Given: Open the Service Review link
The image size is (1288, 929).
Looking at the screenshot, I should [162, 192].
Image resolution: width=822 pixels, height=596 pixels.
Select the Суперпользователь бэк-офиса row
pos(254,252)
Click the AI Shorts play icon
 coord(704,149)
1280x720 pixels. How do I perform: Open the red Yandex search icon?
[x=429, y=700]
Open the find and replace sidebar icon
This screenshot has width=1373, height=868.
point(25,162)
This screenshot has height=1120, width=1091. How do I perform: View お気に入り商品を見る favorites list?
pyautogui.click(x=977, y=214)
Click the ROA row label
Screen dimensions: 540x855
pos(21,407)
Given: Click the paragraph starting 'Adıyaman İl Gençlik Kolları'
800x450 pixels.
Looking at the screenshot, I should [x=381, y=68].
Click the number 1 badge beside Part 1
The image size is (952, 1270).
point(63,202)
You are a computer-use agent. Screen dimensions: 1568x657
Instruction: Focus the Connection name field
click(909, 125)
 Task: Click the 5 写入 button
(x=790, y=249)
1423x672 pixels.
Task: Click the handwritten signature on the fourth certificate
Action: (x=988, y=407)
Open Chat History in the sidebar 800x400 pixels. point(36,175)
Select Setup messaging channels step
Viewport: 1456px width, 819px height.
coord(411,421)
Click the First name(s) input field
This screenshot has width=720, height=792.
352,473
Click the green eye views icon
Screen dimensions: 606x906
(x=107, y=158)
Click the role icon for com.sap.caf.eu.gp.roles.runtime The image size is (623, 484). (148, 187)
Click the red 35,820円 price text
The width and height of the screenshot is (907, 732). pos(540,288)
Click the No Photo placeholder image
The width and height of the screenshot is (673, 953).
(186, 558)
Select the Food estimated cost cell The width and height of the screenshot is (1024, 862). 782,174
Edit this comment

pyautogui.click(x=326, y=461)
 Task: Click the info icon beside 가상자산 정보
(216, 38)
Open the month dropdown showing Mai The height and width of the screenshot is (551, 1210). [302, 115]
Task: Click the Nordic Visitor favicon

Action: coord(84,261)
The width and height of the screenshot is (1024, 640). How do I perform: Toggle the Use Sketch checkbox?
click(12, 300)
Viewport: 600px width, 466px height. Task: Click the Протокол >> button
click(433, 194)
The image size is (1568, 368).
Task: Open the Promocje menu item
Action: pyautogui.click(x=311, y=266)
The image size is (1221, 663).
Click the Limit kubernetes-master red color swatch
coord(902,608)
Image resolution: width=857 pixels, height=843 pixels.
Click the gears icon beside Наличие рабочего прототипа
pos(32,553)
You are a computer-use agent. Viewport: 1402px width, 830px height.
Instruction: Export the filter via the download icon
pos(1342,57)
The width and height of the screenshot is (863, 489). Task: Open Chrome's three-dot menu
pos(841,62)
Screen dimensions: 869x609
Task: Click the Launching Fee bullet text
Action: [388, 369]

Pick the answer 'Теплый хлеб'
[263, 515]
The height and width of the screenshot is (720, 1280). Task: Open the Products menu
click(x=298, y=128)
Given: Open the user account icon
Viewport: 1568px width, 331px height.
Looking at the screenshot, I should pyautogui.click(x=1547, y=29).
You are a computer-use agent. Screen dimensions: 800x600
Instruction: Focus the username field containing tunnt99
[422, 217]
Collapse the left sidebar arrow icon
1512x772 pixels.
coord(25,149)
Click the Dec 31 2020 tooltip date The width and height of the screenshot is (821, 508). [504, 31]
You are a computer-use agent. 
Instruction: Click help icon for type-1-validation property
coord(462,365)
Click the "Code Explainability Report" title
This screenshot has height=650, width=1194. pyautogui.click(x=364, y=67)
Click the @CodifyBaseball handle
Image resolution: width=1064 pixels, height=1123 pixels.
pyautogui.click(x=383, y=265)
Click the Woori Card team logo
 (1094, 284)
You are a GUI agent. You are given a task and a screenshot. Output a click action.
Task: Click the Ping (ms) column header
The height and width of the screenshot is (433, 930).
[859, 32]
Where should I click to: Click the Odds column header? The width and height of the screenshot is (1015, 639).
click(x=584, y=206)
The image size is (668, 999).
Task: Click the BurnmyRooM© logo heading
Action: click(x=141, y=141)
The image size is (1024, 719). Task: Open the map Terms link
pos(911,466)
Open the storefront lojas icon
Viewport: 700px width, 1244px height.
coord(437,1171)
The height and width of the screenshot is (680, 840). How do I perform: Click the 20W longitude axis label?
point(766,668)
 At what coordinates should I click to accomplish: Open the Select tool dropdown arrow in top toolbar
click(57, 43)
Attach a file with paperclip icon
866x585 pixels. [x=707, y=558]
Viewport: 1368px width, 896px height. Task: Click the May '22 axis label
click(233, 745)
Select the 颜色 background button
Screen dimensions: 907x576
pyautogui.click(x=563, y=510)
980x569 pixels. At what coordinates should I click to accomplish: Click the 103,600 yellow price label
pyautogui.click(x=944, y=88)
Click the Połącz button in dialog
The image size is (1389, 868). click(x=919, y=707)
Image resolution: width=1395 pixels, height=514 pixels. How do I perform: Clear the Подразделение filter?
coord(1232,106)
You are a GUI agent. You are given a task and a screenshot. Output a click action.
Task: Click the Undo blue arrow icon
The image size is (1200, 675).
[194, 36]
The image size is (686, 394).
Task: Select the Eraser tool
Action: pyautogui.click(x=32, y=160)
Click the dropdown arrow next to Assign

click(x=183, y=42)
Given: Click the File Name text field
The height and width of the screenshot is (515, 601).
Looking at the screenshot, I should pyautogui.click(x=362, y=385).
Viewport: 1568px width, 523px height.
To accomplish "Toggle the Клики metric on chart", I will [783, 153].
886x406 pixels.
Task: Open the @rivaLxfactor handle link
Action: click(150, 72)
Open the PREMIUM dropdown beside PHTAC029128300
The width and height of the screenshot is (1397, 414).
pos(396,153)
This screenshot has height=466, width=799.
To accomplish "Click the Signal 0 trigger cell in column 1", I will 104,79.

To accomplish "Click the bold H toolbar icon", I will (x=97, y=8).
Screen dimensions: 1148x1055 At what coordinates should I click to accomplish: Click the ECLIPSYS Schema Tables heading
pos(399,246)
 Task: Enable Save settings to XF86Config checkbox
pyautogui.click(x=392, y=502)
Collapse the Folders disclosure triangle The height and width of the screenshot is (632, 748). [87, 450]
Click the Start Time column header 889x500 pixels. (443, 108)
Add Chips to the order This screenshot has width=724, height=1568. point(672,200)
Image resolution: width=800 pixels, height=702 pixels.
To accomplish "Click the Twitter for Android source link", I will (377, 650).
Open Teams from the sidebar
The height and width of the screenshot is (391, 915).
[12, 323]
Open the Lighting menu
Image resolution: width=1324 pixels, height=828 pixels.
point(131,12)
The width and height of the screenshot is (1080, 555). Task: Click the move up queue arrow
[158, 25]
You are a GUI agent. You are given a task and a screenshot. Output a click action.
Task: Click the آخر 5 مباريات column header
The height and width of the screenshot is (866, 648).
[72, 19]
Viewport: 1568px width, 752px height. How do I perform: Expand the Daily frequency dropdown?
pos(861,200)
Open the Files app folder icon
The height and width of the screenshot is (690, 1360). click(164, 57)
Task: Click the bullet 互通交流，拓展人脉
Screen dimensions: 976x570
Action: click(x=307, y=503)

===

● Assignment
Using the records above, restate word for word the lines from the one with "980x569 pixels. At" through the one with "Open the PREMIUM", both included.

● Solution to the problem
980x569 pixels. At what coordinates should I click to accomplish: Click the 103,600 yellow price label
pyautogui.click(x=944, y=88)
Click the Połącz button in dialog
The image size is (1389, 868). click(x=919, y=707)
Image resolution: width=1395 pixels, height=514 pixels. How do I perform: Clear the Подразделение filter?
coord(1232,106)
You are a GUI agent. You are given a task and a screenshot. Output a click action.
Task: Click the Undo blue arrow icon
The image size is (1200, 675).
[194, 36]
The image size is (686, 394).
Task: Select the Eraser tool
Action: pyautogui.click(x=32, y=160)
Click the dropdown arrow next to Assign

click(x=183, y=42)
Given: Click the File Name text field
The height and width of the screenshot is (515, 601).
Looking at the screenshot, I should pyautogui.click(x=362, y=385).
Viewport: 1568px width, 523px height.
To accomplish "Toggle the Клики metric on chart", I will [783, 153].
886x406 pixels.
Task: Open the @rivaLxfactor handle link
Action: click(150, 72)
Open the PREMIUM dropdown beside PHTAC029128300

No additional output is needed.